Pengetahuan kita tentang sumpah termuda atau sumpah paling awal kepada kita sampai saat ini terbatas pada teks dan wacana. Proses panjang itu tentu membutuhkan refleksi mendalam selama kita terlahir menjadi manusia. Pada perjalanan panjang manusia, fitrah bahwa manusia telah bersaksi kepada Tuhannya akan selalu membayangi langkah manusia, tetapi fitrah tersebut seakan terhapus akibat dari pola manusia yang bertingkah semaunya menuruti sisi “gawan” dari manusia, yakni nafsu yang berlebih.

Kemudian teman-teman aktif menyambung diskusi. Respons disampaikan oleh Cak Harianto, yang pertama kenapa kita disuruh bersumpah, berarti sebelumnya sudah ada informasi mengenai keberadaan Tuhan bahwasannya kita sudah menyaksikan dan mengalami peristiwa-peristiwa.

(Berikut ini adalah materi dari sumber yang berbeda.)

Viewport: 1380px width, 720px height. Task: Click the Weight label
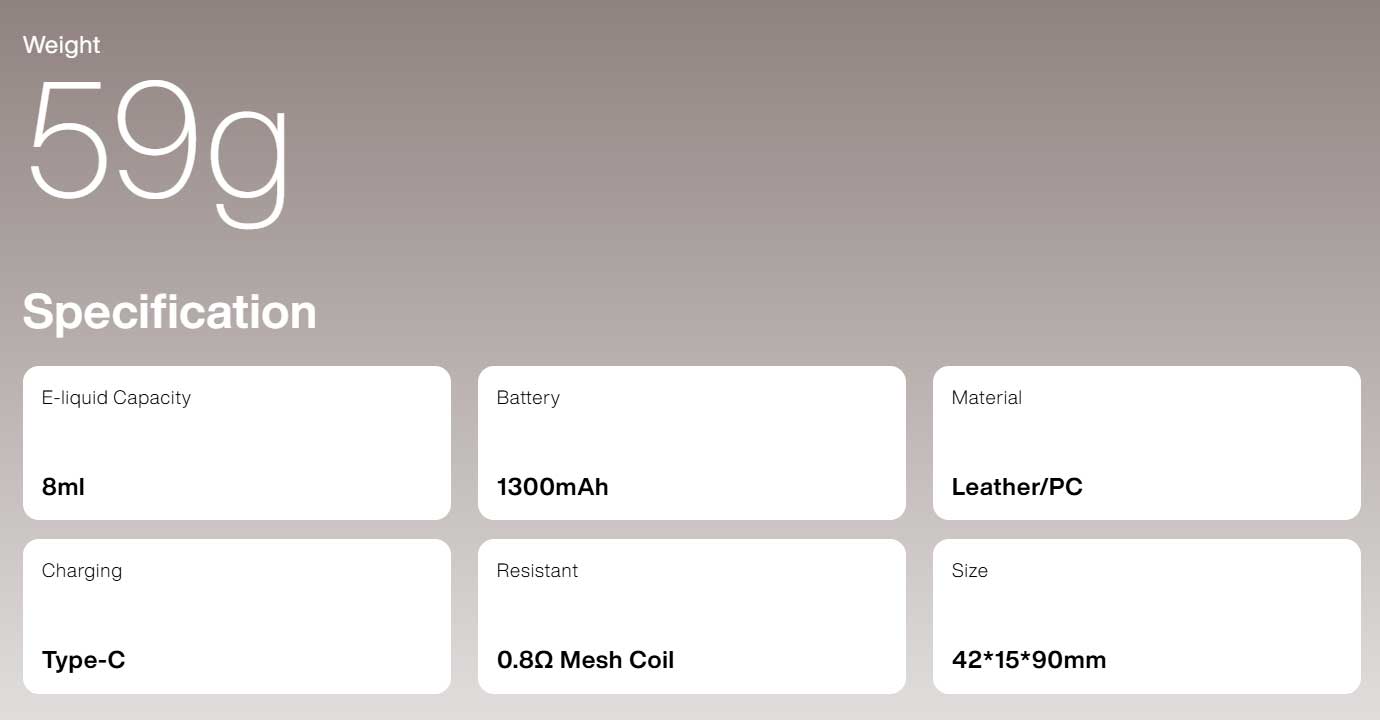61,45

Seperti ketika kita menemukan pasangan, sebelumnya pasti sudah mendapatkan informasi-informasi, bahwasannya orang itu perhatian, sederhana, sopan, dst. Tidak mungkin tanpa ada peristiwa atau informasi sebelumnya tiba-tiba kita disuruh bersumpah.

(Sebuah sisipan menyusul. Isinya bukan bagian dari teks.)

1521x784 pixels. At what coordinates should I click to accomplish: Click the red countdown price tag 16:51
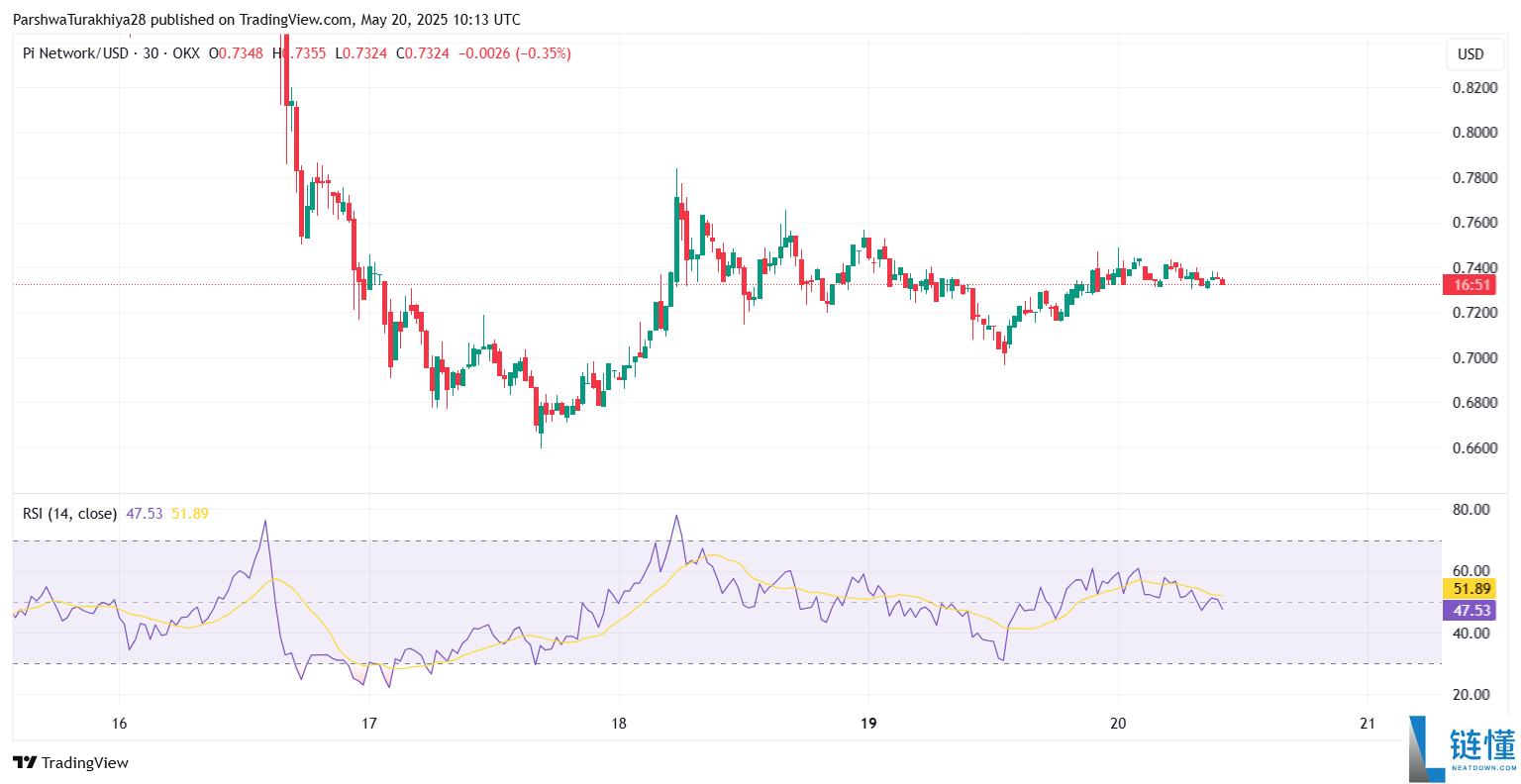pyautogui.click(x=1470, y=285)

Yang kedua, mengnapa terminologi dalam ayat tersebut disampaikan alastu birobbikum kok tidak alastu billah, Tuhan Yang Paling Maha (Raja di Raja), seakan-seakan Tuhan itu menakutkan. Di situ robbi, Maha Pengasuh, agaknya konteks yang ingin Allah bangun disitu adalah hubungan kemesraan antara Hamba dengan Tuhannya, bukan atasan-bawahan, Allah mengajak bermesraan dengan Hamba-Nya.

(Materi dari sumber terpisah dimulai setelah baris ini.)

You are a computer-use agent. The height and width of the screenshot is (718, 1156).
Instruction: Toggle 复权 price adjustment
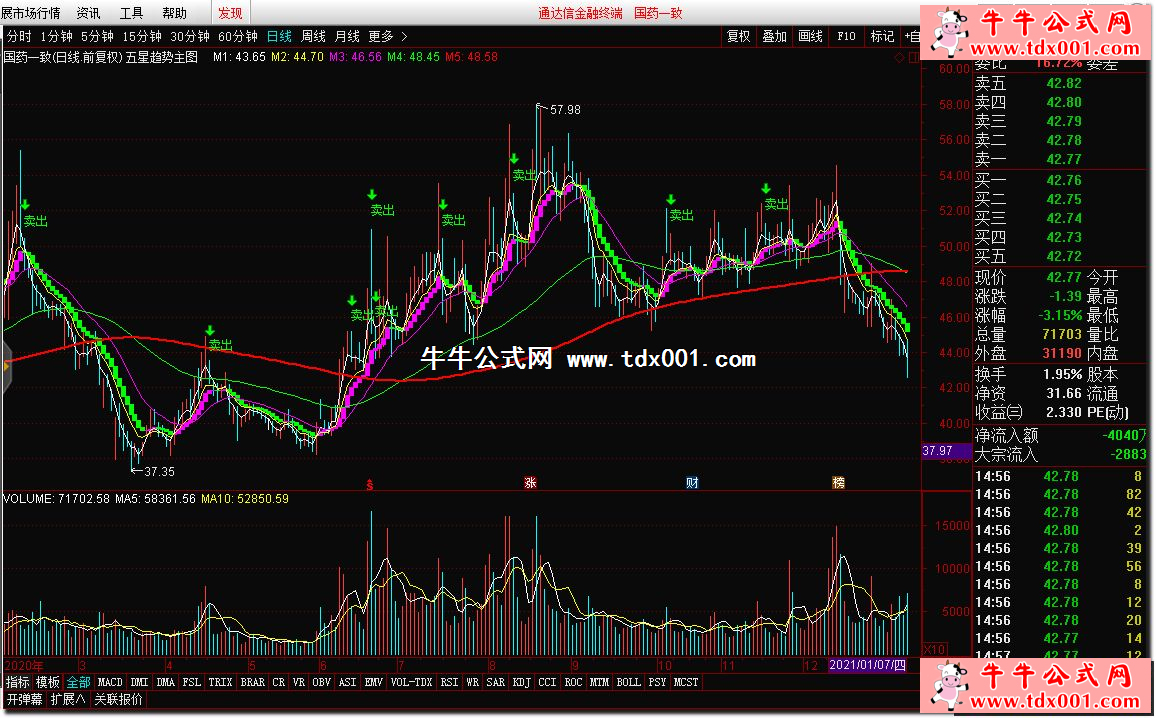click(738, 36)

Tanggapan lain dari Mas Agus yang menyatakan bahwa sepertinya kita sebagai manusia berjalan kembali akan kesucian kita ketika ruh itu ditiupkan dan akan menyatu bersama-Nya kembali, berusaha menjalani kehidupan dengan memaknai setiap sumpah yang tidak hanya kita ucapkan tapi kita berusaha memaknai setiap saat. Sehingga, harapannya, kita nantinya semoga akan fitrah kembali seperti awal kita diciptakan. Meneruskan perjalanan sebagai manusia yang semestinya.

Kita berjalan kembali berusaha merasakan kemurnian-kemurnian sebagai manusia, bahwa menjadikan Allah Swt. sebagai sesembahan, jelas menjadi tujuan semua makhluk. Dengan keadaan manusia bagaimanapun tentu “kerinduan” untuk menyapa, sumpah akan menjadi teman di ruang sepinya manusia. Beberapa menit waktu menjelang tengah malam Mas Hummam memungkasi.

Pertemuan kita diedisi ke-66 ini diakhiri dengan wirid Hasbunallah dan Sohibu Baity dipimpin oleh Mas Oni dan Mas Salis. Sampai bertemu kembali di kemesraan-kemesraan selanjutnya.